Die deutsche Schauspielerin Maria Furtwängler alias Charlotte Lindholm im "Tatort" unterstützt die Forderung, dass mehr ältere Frauen und Expertinnen im Fernsehen zu sehen sein sollen. (Archivbild)

Die deutsche Schauspielerin Maria Furtwängler wünscht sich, dass Frauen ab Mitte 30 nicht aus dem Fernsehen verschwinden. «Das ist eine Form von Diskriminierung», sagte Furtwängler am Mittwoch in Berlin.

Sie finde es ausserdem untragbar, "dass nach wie vor Männer uns die Welt erklären". Frauen kämen hingegen dann vor, wenn jemand eine schnelle Info brauche, etwa bei den Navigationssystemen und Sprachassistenten mit weiblichen Namen wie Siri oder Alexa.
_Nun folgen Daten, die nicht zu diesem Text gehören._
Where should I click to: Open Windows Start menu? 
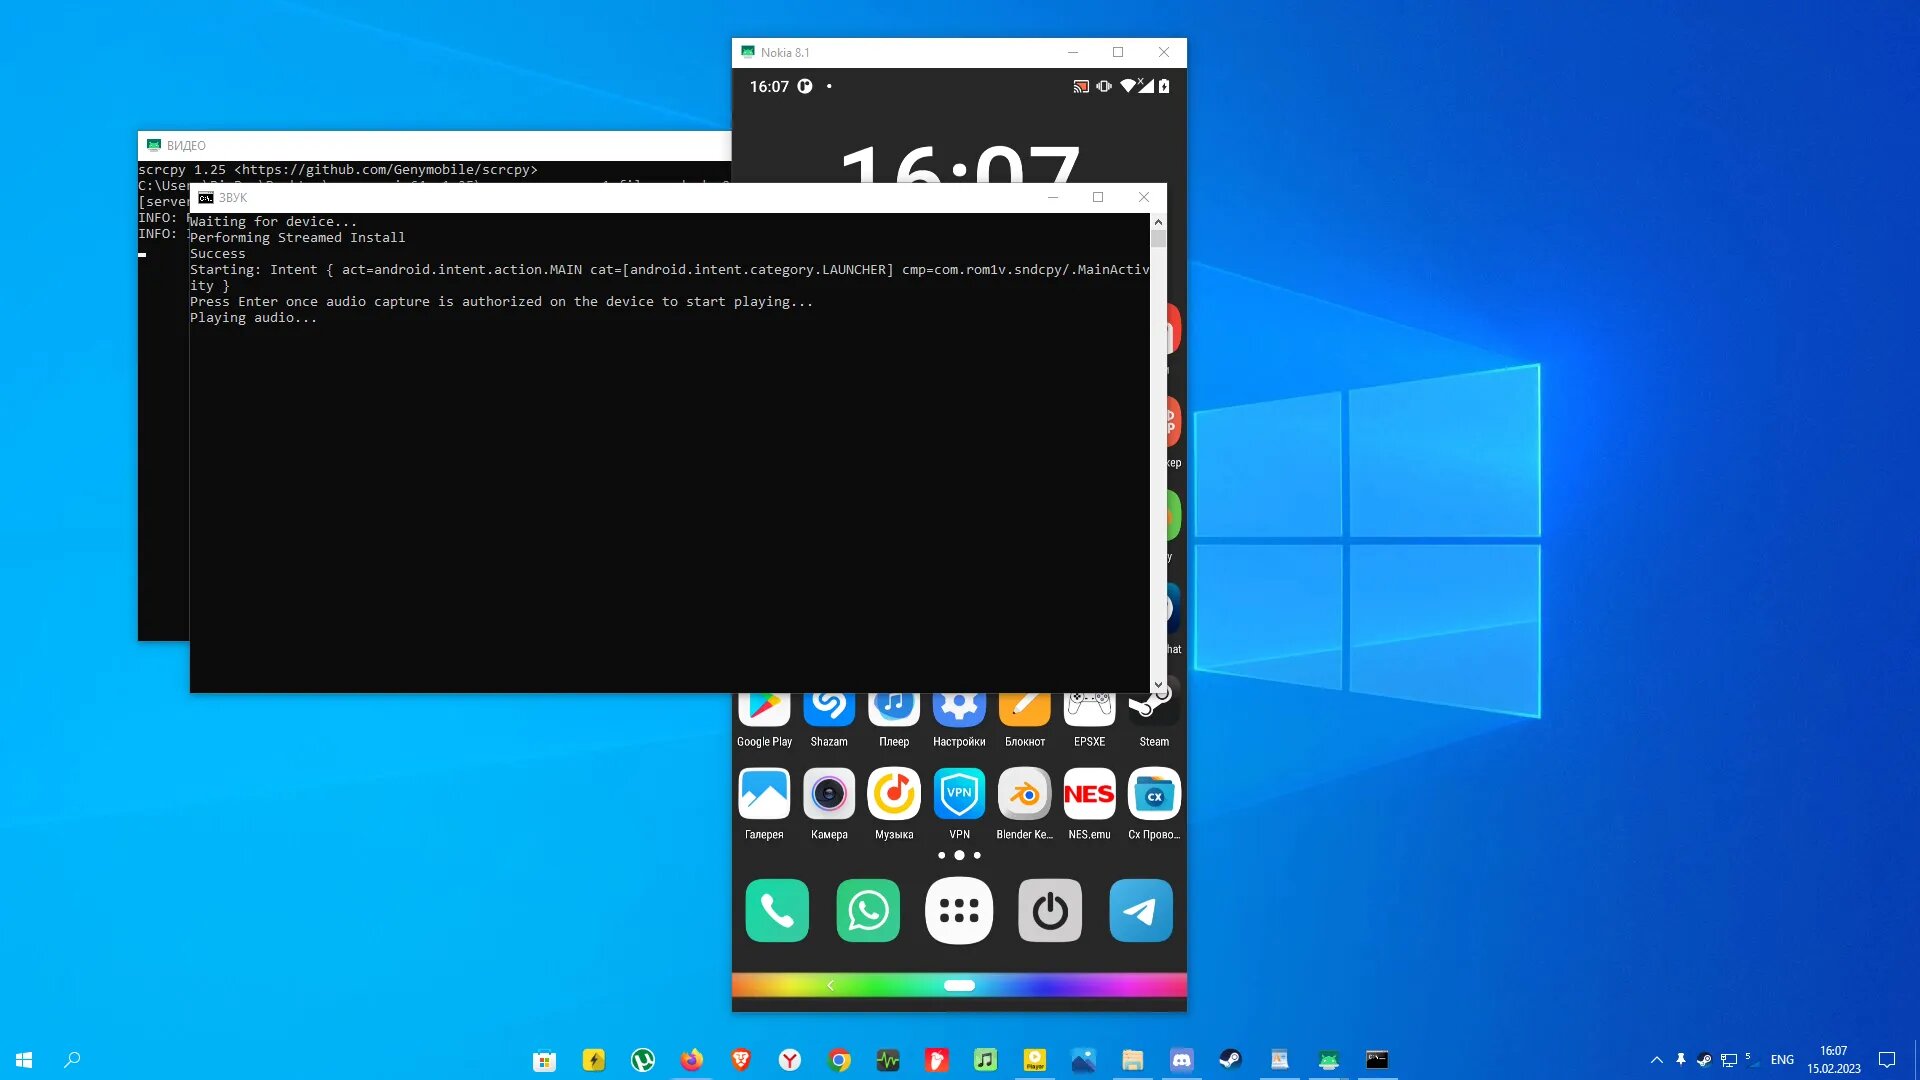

Die 52-jährige Schauspielerin, bekannt als "Tatort"-Kommissarin Charlotte Lindholm, war zu Gast bei der Vorstellung des Buchs "Ausgeblendet - Hält das Fernsehen die Fortschritte in Bezug auf Geschlechtergerechtigkeit auf?".

Sie unterstrich, wie verbreitet Vorurteile seien: "Wir sind alle sexistisch, wir sind alle homophob, und wir sind alle rassistisch." Auch sie selbst ist demnach nicht frei von Sexismus. So habe sie etwa einmal im Flugzeug die weibliche Stimme der Pilotin gehört und gedacht: "Scheisse, wie komme ich hier raus?" Ihre Schlussfolgerung: "Wir müssen uns alle immerzu überprüfen."

Die Buch zu einer Studie der Universität Rostock macht auf die Diskriminierung von Frauen in Film und Fernsehen aufmerksam, etwa auf die geringe Sichtbarkeit von älteren Frauen und den Mangel an Expertinnen im Fernsehen.